## Records provided:
* * *
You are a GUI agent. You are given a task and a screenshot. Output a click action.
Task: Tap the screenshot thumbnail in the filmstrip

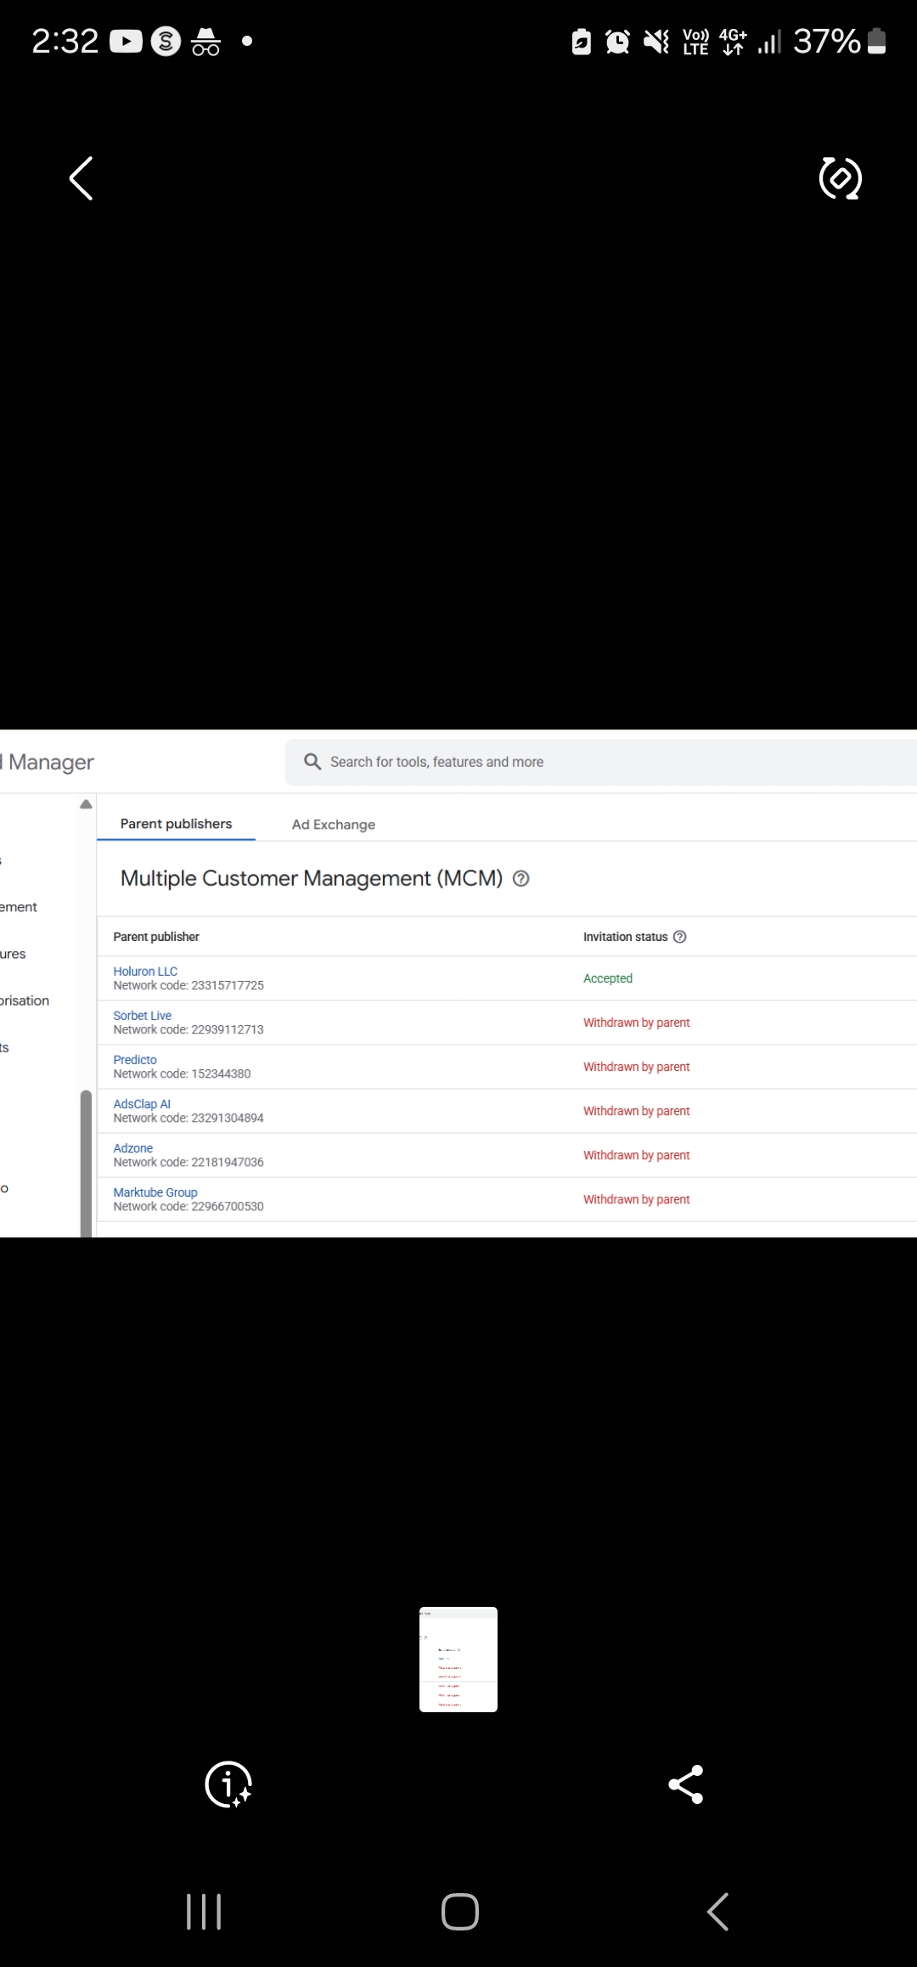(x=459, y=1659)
* * *
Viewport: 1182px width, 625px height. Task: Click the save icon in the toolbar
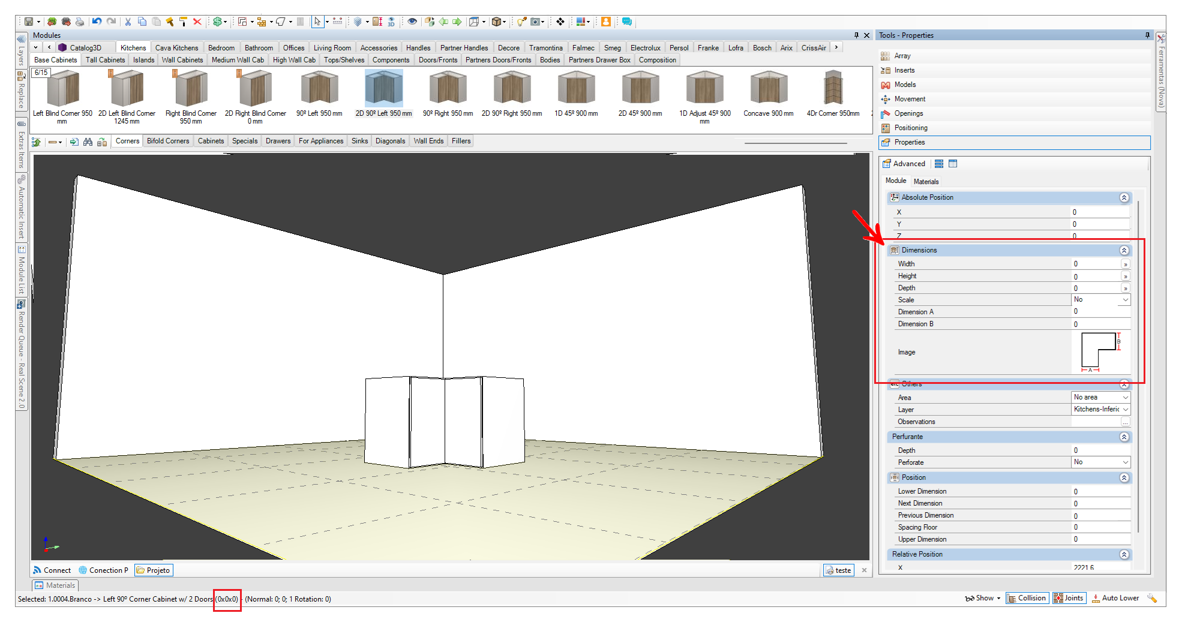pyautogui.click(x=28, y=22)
* * *
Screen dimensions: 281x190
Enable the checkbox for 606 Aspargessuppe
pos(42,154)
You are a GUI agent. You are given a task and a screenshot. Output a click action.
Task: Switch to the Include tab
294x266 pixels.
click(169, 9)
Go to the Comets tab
* * *
## How to complete this task:
From the records above, print only the lines between the one holding "Screen dimensions: 281x190" and the one holding "Go to the Comets tab", inclusive, exactly as they stand.

## Response to the exercise:
Screen dimensions: 281x190
Enable the checkbox for 606 Aspargessuppe
pos(42,154)
You are a GUI agent. You are given a task and a screenshot. Output a click action.
Task: Switch to the Include tab
294x266 pixels.
click(169, 9)
Go to the Comets tab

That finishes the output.